# Complete the following
1) Return the stretch of the active hardware metering text from "In our scheme, the" through "the possible combinations.", copied word for word.
2) In the active hardware metering text, condense the paragraph beginning "Random Unique Block (RUB)." into a short bulleted list that keeps its main facts.
3) Extend the active hardware metering text with a few sentences that pick up after its final sentence, matching its technical style.

# Text provided
___
4 Active hardware metering

In this section, we present the details of the active hardware metering approach. Active metering is integrated into the standard synthesis flow, and is low overhead, generalizable, and resilient against attacks. By generalizable, we mean that the lock can be implemented on structures that are common to all designs. By attack-resiliency, we mean the cryptographic notion of a lock: that an attacker that does not have infinite computational power should not be able to unlock the IC without the knowledge of a key. To be generalizable, the method proposed here aims at protecting the design by boosting the design's FSM (and creating a BFSM) common to the widely used class of sequential designs. In this section, we describe the BFSM construction and introduce the locking mechanism. Implementation details are discussed in the next section.

4.1 Method

Random Unique Block (RUB). Perhaps the most important component of the proposed security mechanism is the existence of the unclonable unique ID for each IC. The IDs are a function of the variability present at each chip and are therefore, specific to the chip. RUB is a small circuitry added to the design, whose function is to generate the unique ID. It is desirable that the RUBs do not change and remain stable over time. Recently, a few paradigms for designing unique identification circuitry was proposed [20,21,28]. The resulting IDs are mostly stable, and we will later show how to extract a nonvolatile ID from the RUB, even in presence of a few unstable bits.

Addition of the BFSM. The key idea underlying the proposed active metering scheme can be described in a simple way. Assume that the original design contains $ m$ distinct states. Further assume that the state of STG are stored in $ k$ , 1-bit flip flops (FFs). The FFs represent a total of 2$ ^k$ states, out of which $ m$ states correspond to the original design and ($ 2^k-m$ ) states are dont cares. The metering mechanism adds an extra part to the FSM of the design. The added states are devised such that there are a number of transitions from the states in the added STG to the reset state $ q_0$ of the original design.

In our scheme, the power-up state of each IC is built to be a function of the manufacturing variability and thus, will be unique to each instance. Furthermore, we select $ k$ such that $ 2^k-m
» m$ . This selection ensures that when the circuit is powered up, its initial state will be in one of the added states in BFSM. Assume that the IC is powered up in the added state $ q_{a0}$ . During the standard testing phase, the manufacturer can read the state of the design, e.g., by scanning and reading the FF's. However, unless the foundry has the knowledge of the STG, finding the sequence of inputs required for the correct transition from the state $ q_{a0}$ to the reset state $ q_0$ is a problem of exponential complexity. Essentially, there will be no way of finding the sequence other than trying all the possible combinations.
___
# Provided material
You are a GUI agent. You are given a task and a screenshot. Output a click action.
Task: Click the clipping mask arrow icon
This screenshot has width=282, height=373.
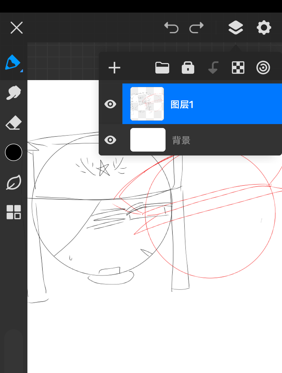(x=213, y=68)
___
# Task-by-task answers
1)
In our scheme, the power-up state of each IC is built to be a function of the manufacturing variability and thus, will be unique to each instance. Furthermore, we select $ k$ such that $ 2^k-m
» m$ . This selection ensures that when the circuit is powered up, its initial state will be in one of the added states in BFSM. Assume that the IC is powered up in the added state $ q_{a0}$ . During the standard testing phase, the manufacturer can read the state of the design, e.g., by scanning and reading the FF's. However, unless the foundry has the knowledge of the STG, finding the sequence of inputs required for the correct transition from the state $ q_{a0}$ to the reset state $ q_0$ is a problem of exponential complexity. Essentially, there will be no way of finding the sequence other than trying all the possible combinations.

2)
- The unclonable unique ID for each IC is perhaps the most important component of the security mechanism.
- The IDs depend on the variability present in each chip, so each ID is specific to its chip.
- The RUB is a small circuit added to the design to generate the unique ID.
- RUBs should not change and should remain stable over time.
- Several designs for unique identification circuitry have recently been proposed [20,21,28]. Their IDs are mostly stable.
- A nonvolatile ID can be extracted from the RUB even when a few bits are unstable.

3)
More formally, assume that the sequence of $ I$ primary inputs denoted as $ \alpha_I$ ={$ a_1$ , $ a_2$ , $ \dots$ , $ a_I$ } applied to the state $ q_{a0}$ is one correct sequence of states that starts from $ q_{a0}$ traverses $ I$ states denoted by $ Q_I$ ={$ q_{a1}$ , $ q_{a2}$ , $ \dots$ , $ q_{a(I-1)}$ ,$ q_0$ }, i.e., $ q_0$ =$ \delta$ $ (q_{a0},\alpha)$ . Assuming that the input is $ b$ bits and there are cycles in STG, finding the correct input sequence that would result in $ I$ consecutive correct transitions is a problem with exponential complexity with respect to $ b$ and is thus, intractable.

As an example, consider the STG shown in Figure 3(b) that consists of the original STG that has five states ({$ q_0$ ,$ q_1$ ,$ q_2$ ,$ q_3$ ,$ q_4$ }) with augmentation of twenty seven added states ({$ q_5$ ,$ q_6$ ,$ \dots$ ,$ q_{31}$ }). Edges are incorporated to the added states to ensure that there are paths from each of the added states to the reset state of the design. The block shown in Figure 3(a) is a RUB.

Figure 3: The boosted FSM (BFSM).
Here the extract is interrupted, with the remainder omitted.